Image credit: Telesat

[Satellite TODAY 08-05-13] On Thursday, Telesat revealed its Q2 results for 2013, reporting consolidated revenues of CA $216 million ($208 million), an increase of approximately 7 percent (CA$14 million) compared to the same period in 2012.

“We had a strong second quarter and I’m pleased with our financial performance,” said Dan Goldberg, Telesat’s president and CEO during a conference call with investors on Thursday. “The strong revenue was driven principally by Nimiq 6 and to a lesser extent by Anik G1.” The Nimiq 6 and Anik G1 satellites entered into commercial service in June 2012 and May 2013, respectively.

Telesat’s recently announced deal with Axesat, a provider of VSAT services in South America, supports Goldberg’s statement. The companies signed a long-term contract for capacity on Telesat’s new Anik G1 multi-mission satellite, which is providing communications services across the Americas. For South America, Anik G1 brings new C-band and Ku-band capacity to a region where Telesat has been capacity constrained. Anik G1 is co-located with Telesat’s Anik F1 satellite at 107.3 degrees west, and effectively doubles the company’s capacity serving South America from this orbital position, the Telesat statement said.

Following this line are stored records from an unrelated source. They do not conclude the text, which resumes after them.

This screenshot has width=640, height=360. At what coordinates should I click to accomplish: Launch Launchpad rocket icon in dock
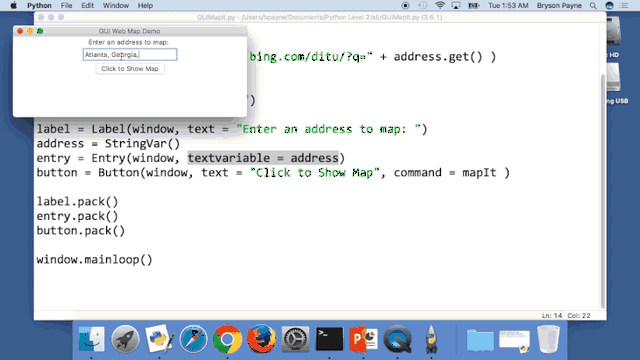click(125, 339)
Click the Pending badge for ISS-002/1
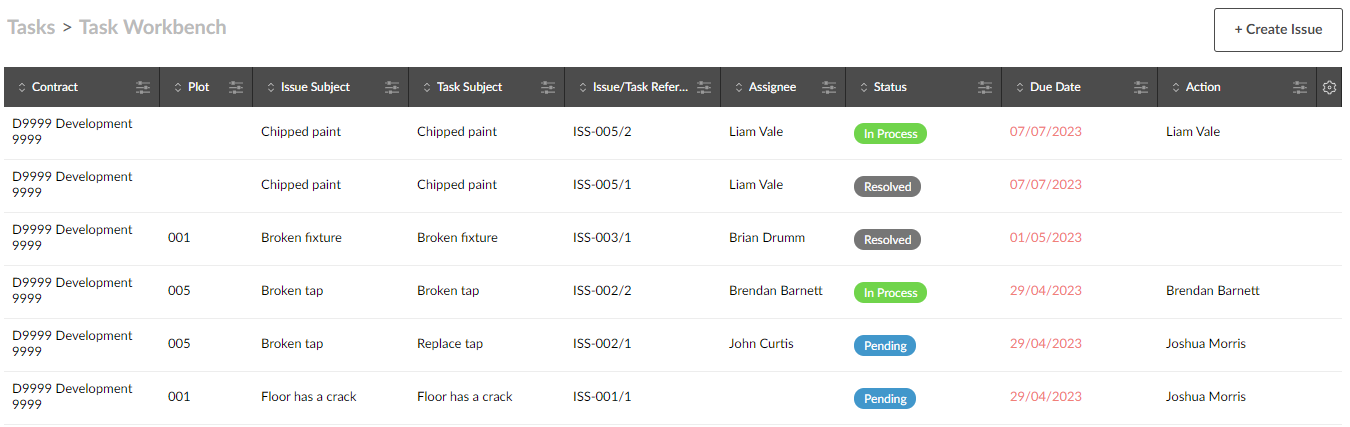This screenshot has width=1350, height=427. click(x=885, y=346)
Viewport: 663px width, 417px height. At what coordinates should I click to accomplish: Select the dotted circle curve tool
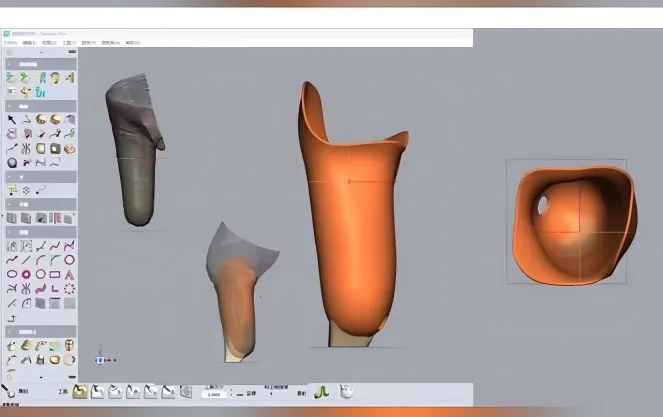tap(69, 288)
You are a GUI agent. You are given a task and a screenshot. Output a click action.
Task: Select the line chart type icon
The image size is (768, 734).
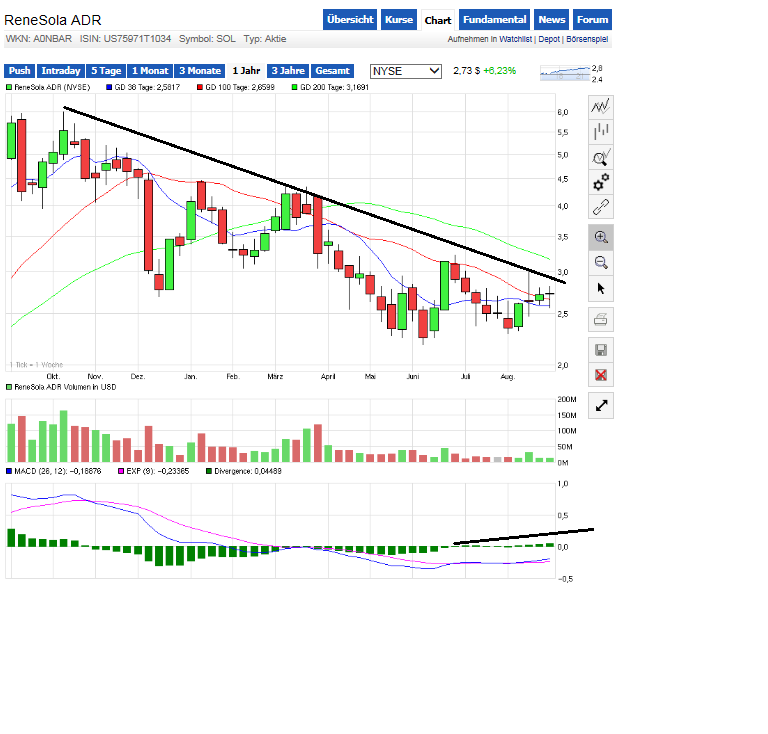point(601,106)
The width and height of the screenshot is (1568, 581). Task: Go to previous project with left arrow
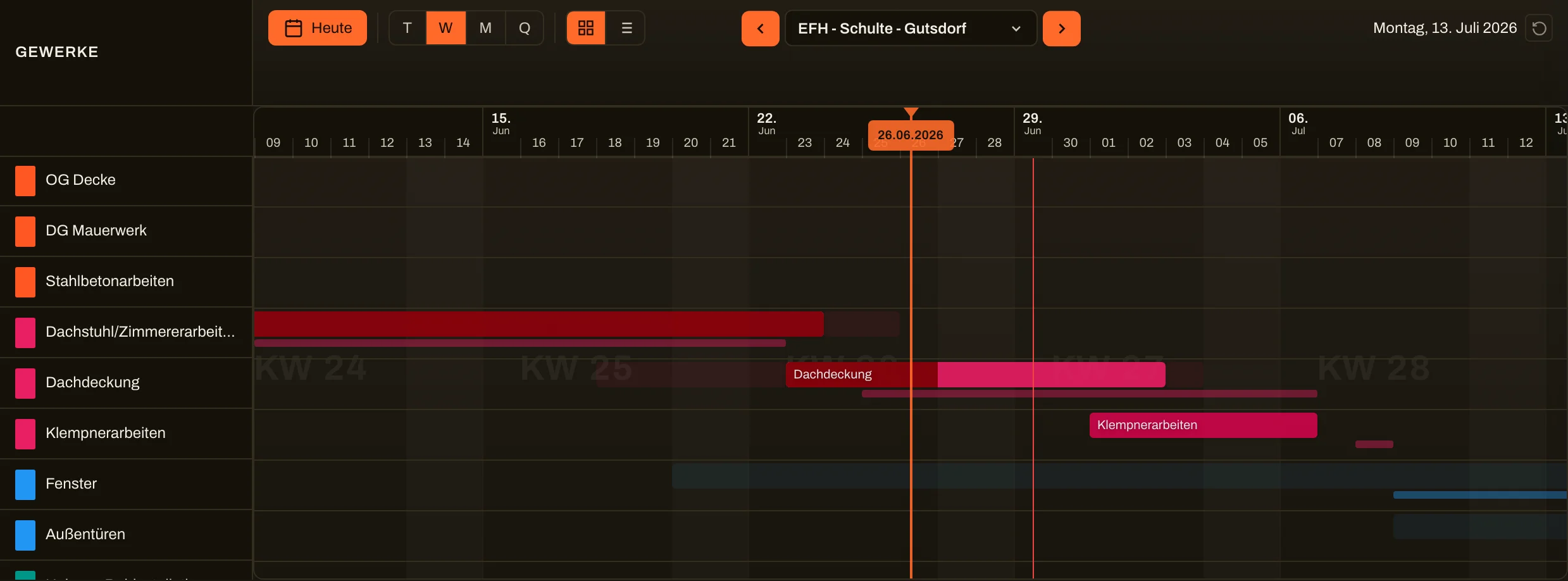760,28
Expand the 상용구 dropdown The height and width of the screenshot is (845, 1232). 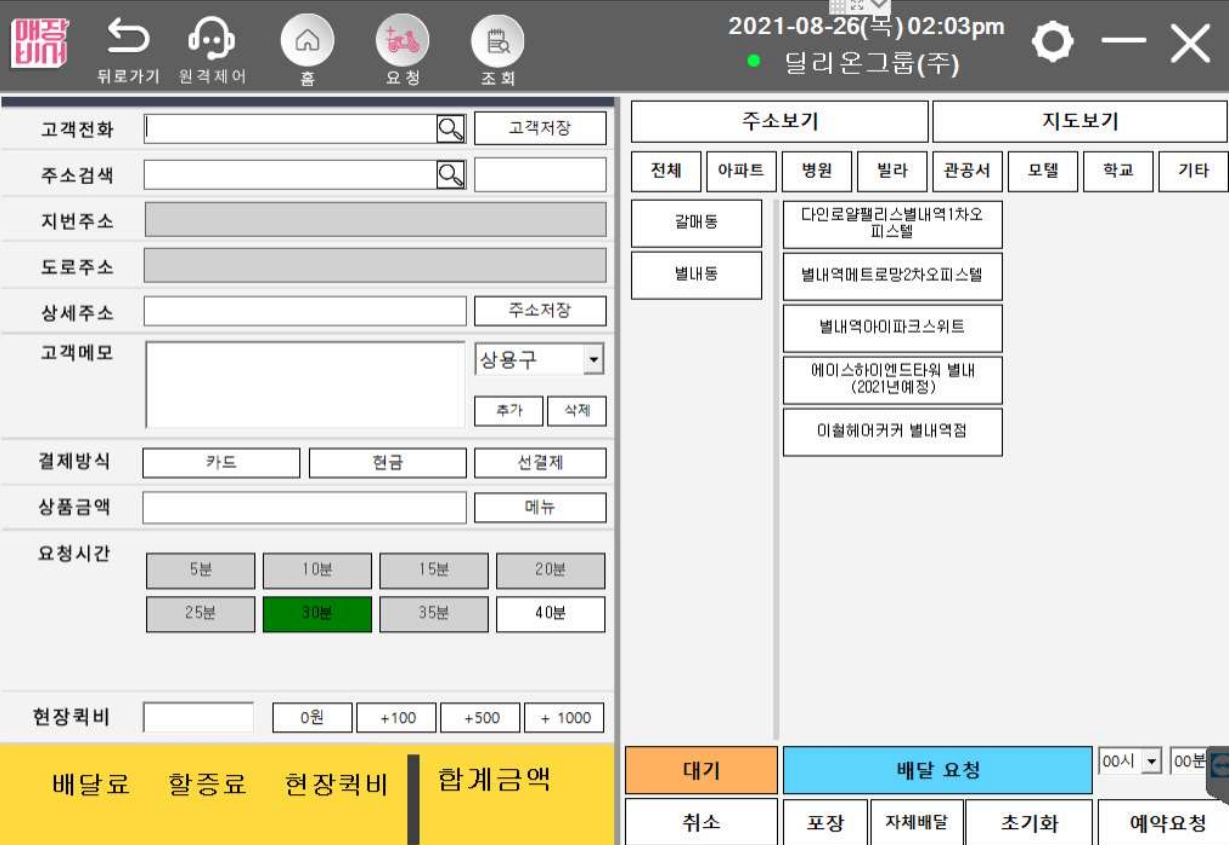pyautogui.click(x=593, y=360)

      During an interview with Via Satellite, Mauricio Segovia, Axesat’s president, said the deal is significant. “[Telesat] needed the capacity on the T14R satellite for another client,” he said. “We followed their lead since we also thought this was beneficial to us. The move enabled us to set up an infrastructure connected to a satellite [Anik G1] that has growth potential. The capacity we had on the existing satellite [Telesat’s T14R] was really the only capacity we would have available. In the process of doing the migration from one satellite to another [from T14R to Anik G1], it gives us the flexibility reconfigure the use of our capacity. I think it was a win/win type of deal.”

      According to Segovia, while the demand for capacity in Latin America remains, “the growth is coming from the more robust requirements of customers, than by the number of sites being installed. I think in the high-end part of the market there is still a lot of opportunity to grow the business, even if the volumes are not what they were four or five years ago,” he said.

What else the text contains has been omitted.